DATA: Begin

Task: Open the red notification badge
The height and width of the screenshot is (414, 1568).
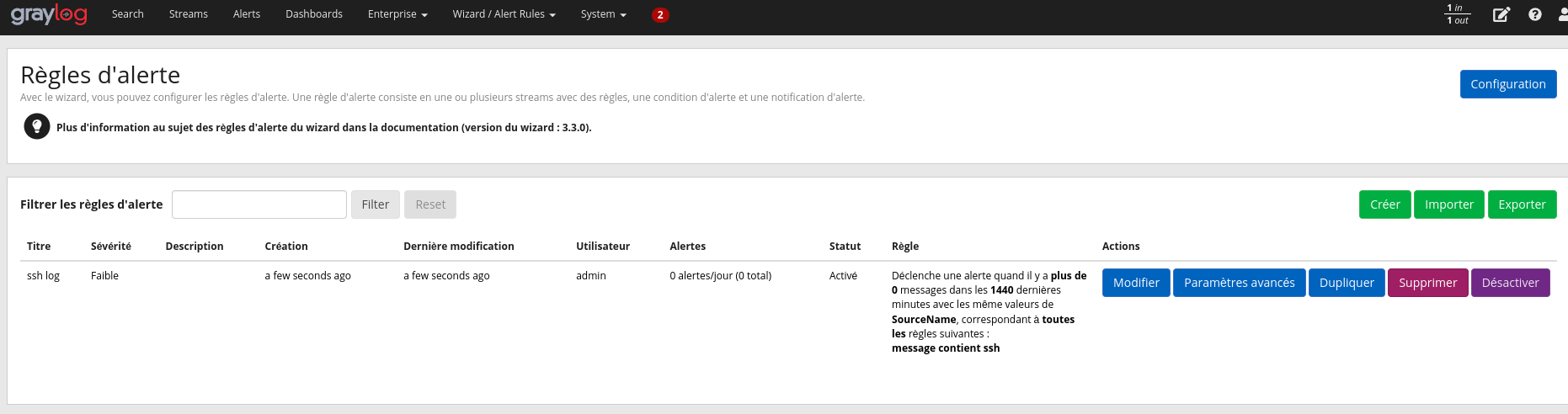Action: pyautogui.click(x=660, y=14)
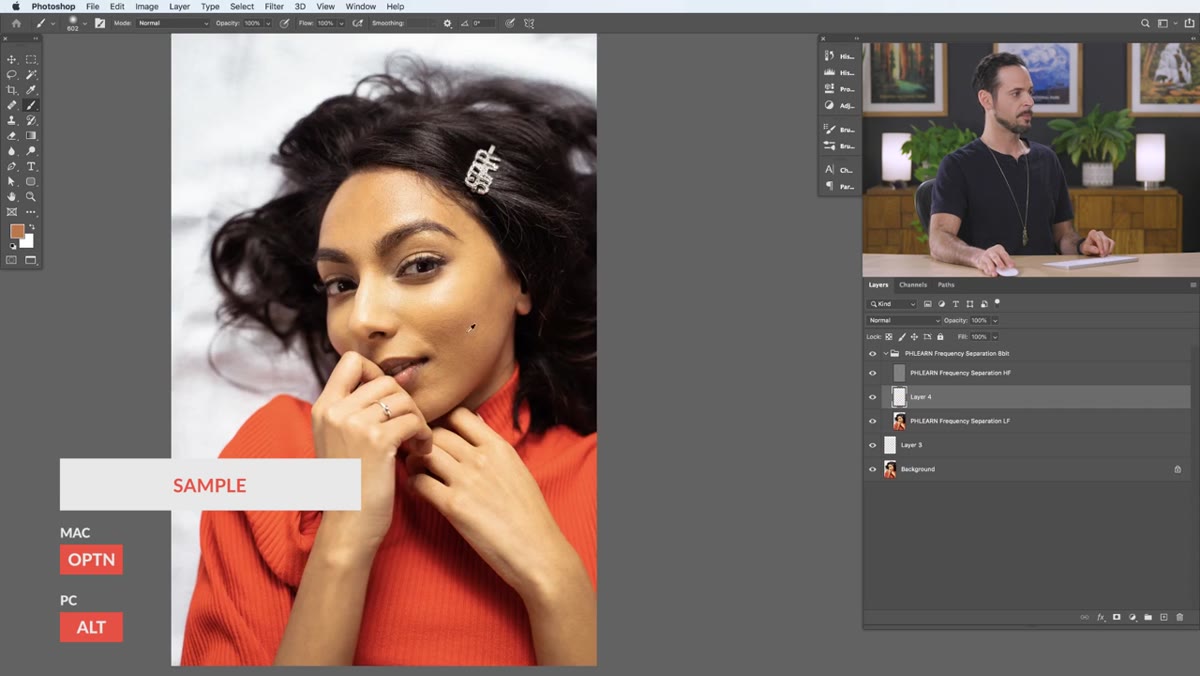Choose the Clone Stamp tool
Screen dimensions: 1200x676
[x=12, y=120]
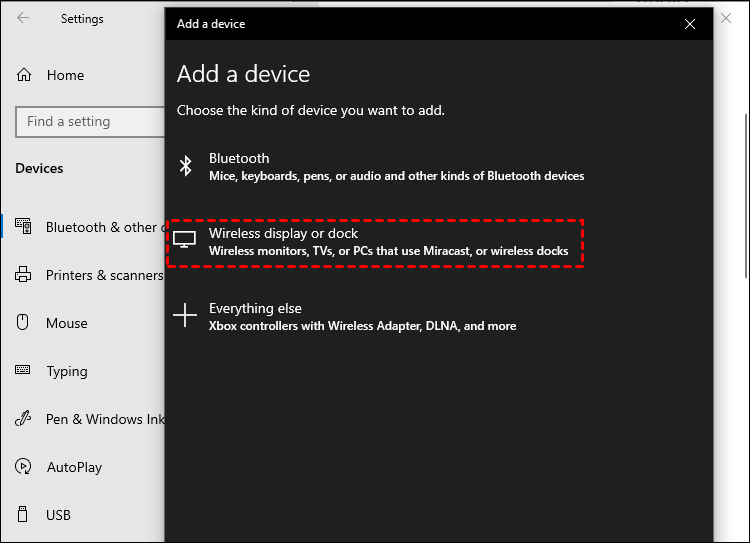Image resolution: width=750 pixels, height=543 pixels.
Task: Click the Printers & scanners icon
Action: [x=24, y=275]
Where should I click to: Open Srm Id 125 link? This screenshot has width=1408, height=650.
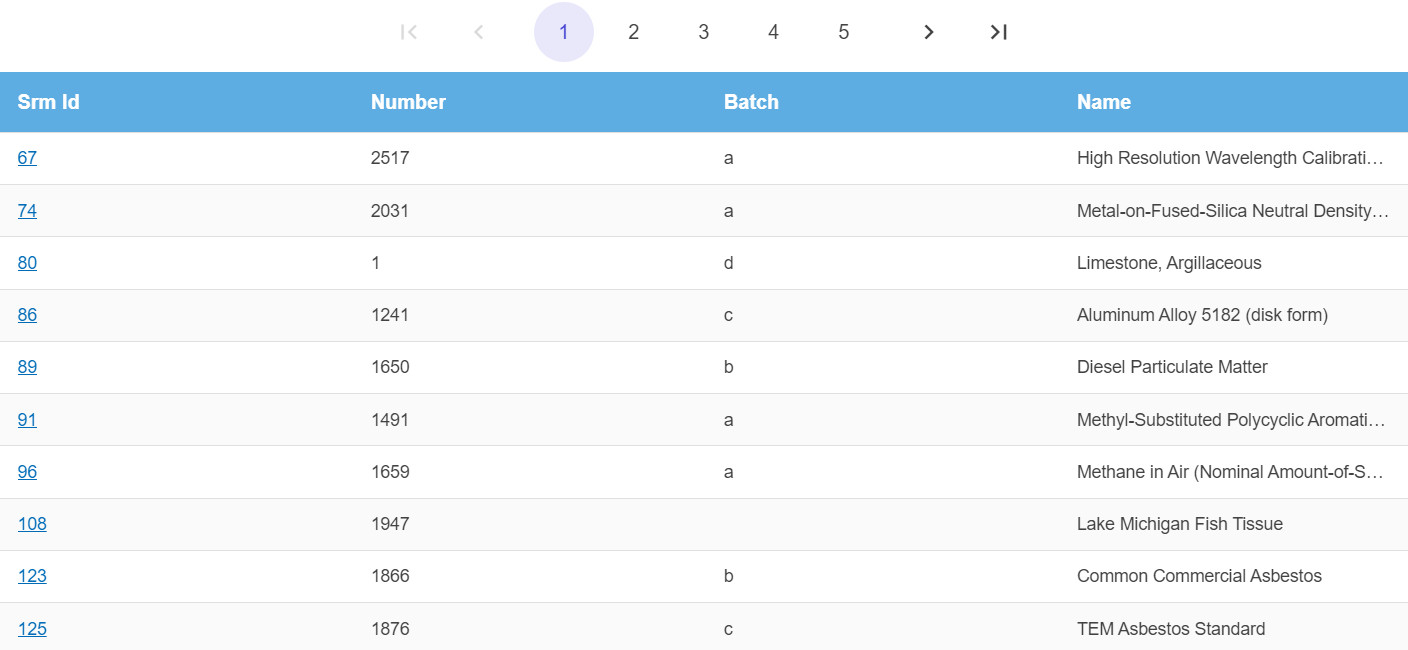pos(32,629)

DATA: End

TASK: Since pictures are not part of the copy, set down only the remaining data exactly.

YOUR RESPONSE:
Task: Open the red notification badge
The height and width of the screenshot is (414, 1568).
Action: pyautogui.click(x=660, y=14)
Choose the Clone Stamp tool
Screen dimensions: 1200x676
[x=12, y=120]
Image resolution: width=750 pixels, height=543 pixels.
Task: Click the Printers & scanners icon
Action: [x=24, y=275]
Where should I click to: Open Srm Id 125 link? This screenshot has width=1408, height=650.
pos(32,629)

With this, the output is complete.